Practice increasing positive qualities and pursuing spiritual happiness such as giving and helping others. The more you see the joy that comes from these things, you simply won’t be interested in the more coarse pleasures like masturbation or sex.

Practice meditation on a daily basis, the more you are present in a moment to moment basis, the quicker you will see sexual desire arising, and be able to stop it before it snowballs in overwhelming thoughts, and feelings that catapult into actions. With more refined mindfulness you will also be able to observe the link between different degrees of feeling such as a pleasant feeling versus an unpleasant feeling and cravings. Most people see the two (feelings and cravings) as inseparable, but once there is a pleasant feeling, cravings may immediately follow and once there is an unpleasant feeling then the desire to get rid of it arises.
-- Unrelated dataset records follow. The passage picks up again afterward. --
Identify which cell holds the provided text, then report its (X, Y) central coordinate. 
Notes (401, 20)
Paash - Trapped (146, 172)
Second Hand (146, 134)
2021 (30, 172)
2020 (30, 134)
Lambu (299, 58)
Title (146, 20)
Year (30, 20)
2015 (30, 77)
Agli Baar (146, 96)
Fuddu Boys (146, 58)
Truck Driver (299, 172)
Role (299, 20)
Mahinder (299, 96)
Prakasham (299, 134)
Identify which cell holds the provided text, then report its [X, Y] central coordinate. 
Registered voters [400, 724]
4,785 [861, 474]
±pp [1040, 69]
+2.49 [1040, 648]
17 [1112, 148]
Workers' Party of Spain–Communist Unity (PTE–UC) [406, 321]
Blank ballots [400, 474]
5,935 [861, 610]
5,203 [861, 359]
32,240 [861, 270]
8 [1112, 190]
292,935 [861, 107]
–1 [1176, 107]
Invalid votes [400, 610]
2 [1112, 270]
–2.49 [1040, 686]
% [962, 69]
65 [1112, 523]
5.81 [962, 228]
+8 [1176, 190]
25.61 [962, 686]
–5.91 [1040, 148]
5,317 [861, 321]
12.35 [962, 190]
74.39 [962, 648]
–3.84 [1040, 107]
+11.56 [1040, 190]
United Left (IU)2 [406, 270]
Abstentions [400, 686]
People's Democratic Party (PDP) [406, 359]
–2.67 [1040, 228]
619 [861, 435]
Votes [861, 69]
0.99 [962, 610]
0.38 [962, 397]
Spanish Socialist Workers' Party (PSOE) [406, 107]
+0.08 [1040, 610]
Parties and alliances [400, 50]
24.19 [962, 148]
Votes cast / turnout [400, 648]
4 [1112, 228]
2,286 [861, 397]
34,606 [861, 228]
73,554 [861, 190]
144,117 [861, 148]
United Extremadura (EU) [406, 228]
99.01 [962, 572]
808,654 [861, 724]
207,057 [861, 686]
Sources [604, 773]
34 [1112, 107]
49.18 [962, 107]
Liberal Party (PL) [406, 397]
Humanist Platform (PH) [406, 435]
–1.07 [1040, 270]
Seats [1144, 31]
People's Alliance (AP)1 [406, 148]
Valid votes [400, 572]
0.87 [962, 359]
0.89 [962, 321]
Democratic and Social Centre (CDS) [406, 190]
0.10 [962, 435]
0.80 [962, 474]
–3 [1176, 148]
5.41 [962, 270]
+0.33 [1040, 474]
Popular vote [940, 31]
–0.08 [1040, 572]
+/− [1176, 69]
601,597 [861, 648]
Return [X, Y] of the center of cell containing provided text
But if we meditate and ponder on things, then we can watch carefully and see how the whole thing unfolds. We can see how we come into contact with a sense object and this object can illicit a feeling of either pleasantness or unpleasantness, and we can just leave it at that. By just observing, “this sensation is pleasant” and “this sensation is unpleasant” without adding anything else on top such as cravings, we can control our desires and lust. So, when your eye meets a desirable form like a lady on the street or a sexy lingerie ad, you can just note “pleasant sensation arising” and be rid of the cravings/lust.

Just as young Bikkhu Sumedho sat with his teacher Ajahn Chah in front of plenty of young beautiful women in a talk, at the end of the talk Ajahn Chah turned to him and said “What did that do to your mind?” And Sumedho merely replied “I like, but do not want.” And Ajahn Chah was quite pleased with this answer.